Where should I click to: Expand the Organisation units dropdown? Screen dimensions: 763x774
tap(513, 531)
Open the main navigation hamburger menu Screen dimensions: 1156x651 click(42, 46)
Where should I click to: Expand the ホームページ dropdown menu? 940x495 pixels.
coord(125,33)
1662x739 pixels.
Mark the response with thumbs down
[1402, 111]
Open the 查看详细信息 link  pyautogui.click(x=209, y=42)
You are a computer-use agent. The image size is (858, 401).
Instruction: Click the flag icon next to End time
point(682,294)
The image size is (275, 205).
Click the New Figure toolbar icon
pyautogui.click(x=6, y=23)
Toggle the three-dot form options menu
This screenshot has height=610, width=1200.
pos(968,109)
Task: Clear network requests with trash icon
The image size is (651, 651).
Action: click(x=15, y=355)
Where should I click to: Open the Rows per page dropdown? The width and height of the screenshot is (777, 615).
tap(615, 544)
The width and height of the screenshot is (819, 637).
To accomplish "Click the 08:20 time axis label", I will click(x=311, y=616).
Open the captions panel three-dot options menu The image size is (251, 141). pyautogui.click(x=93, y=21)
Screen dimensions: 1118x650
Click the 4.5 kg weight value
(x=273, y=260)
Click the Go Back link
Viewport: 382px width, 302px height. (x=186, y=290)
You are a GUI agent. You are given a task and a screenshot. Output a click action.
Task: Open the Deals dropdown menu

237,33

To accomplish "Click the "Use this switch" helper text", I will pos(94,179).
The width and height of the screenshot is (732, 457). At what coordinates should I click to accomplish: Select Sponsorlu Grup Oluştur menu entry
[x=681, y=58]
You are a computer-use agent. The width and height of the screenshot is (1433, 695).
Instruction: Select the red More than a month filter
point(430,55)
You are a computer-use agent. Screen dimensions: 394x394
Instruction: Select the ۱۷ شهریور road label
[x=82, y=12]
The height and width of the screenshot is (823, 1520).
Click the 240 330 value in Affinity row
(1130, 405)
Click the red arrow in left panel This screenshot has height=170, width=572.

**Prompt**
The required output is the whole listing, printed again exactly.

**Answer to this task**
Where should I click to: Expand the Organisation units dropdown? Screen dimensions: 763x774
tap(513, 531)
Open the main navigation hamburger menu Screen dimensions: 1156x651 click(42, 46)
Where should I click to: Expand the ホームページ dropdown menu? 940x495 pixels.
coord(125,33)
1662x739 pixels.
Mark the response with thumbs down
[1402, 111]
Open the 查看详细信息 link  pyautogui.click(x=209, y=42)
You are a computer-use agent. The image size is (858, 401).
Instruction: Click the flag icon next to End time
point(682,294)
The image size is (275, 205).
Click the New Figure toolbar icon
pyautogui.click(x=6, y=23)
Toggle the three-dot form options menu
This screenshot has height=610, width=1200.
pos(968,109)
Task: Clear network requests with trash icon
The image size is (651, 651).
Action: click(x=15, y=355)
Where should I click to: Open the Rows per page dropdown? The width and height of the screenshot is (777, 615).
tap(615, 544)
The width and height of the screenshot is (819, 637).
To accomplish "Click the 08:20 time axis label", I will click(x=311, y=616).
Open the captions panel three-dot options menu The image size is (251, 141). pyautogui.click(x=93, y=21)
Screen dimensions: 1118x650
Click the 4.5 kg weight value
(x=273, y=260)
Click the Go Back link
Viewport: 382px width, 302px height. (x=186, y=290)
You are a GUI agent. You are given a task and a screenshot. Output a click action.
Task: Open the Deals dropdown menu

237,33

To accomplish "Click the "Use this switch" helper text", I will pos(94,179).
The width and height of the screenshot is (732, 457). At what coordinates should I click to accomplish: Select Sponsorlu Grup Oluştur menu entry
[x=681, y=58]
You are a computer-use agent. The width and height of the screenshot is (1433, 695).
Instruction: Select the red More than a month filter
point(430,55)
You are a computer-use agent. Screen dimensions: 394x394
Instruction: Select the ۱۷ شهریور road label
[x=82, y=12]
The height and width of the screenshot is (823, 1520).
Click the 240 330 value in Affinity row
(1130, 405)
Click the red arrow in left panel This screenshot has height=170, width=572.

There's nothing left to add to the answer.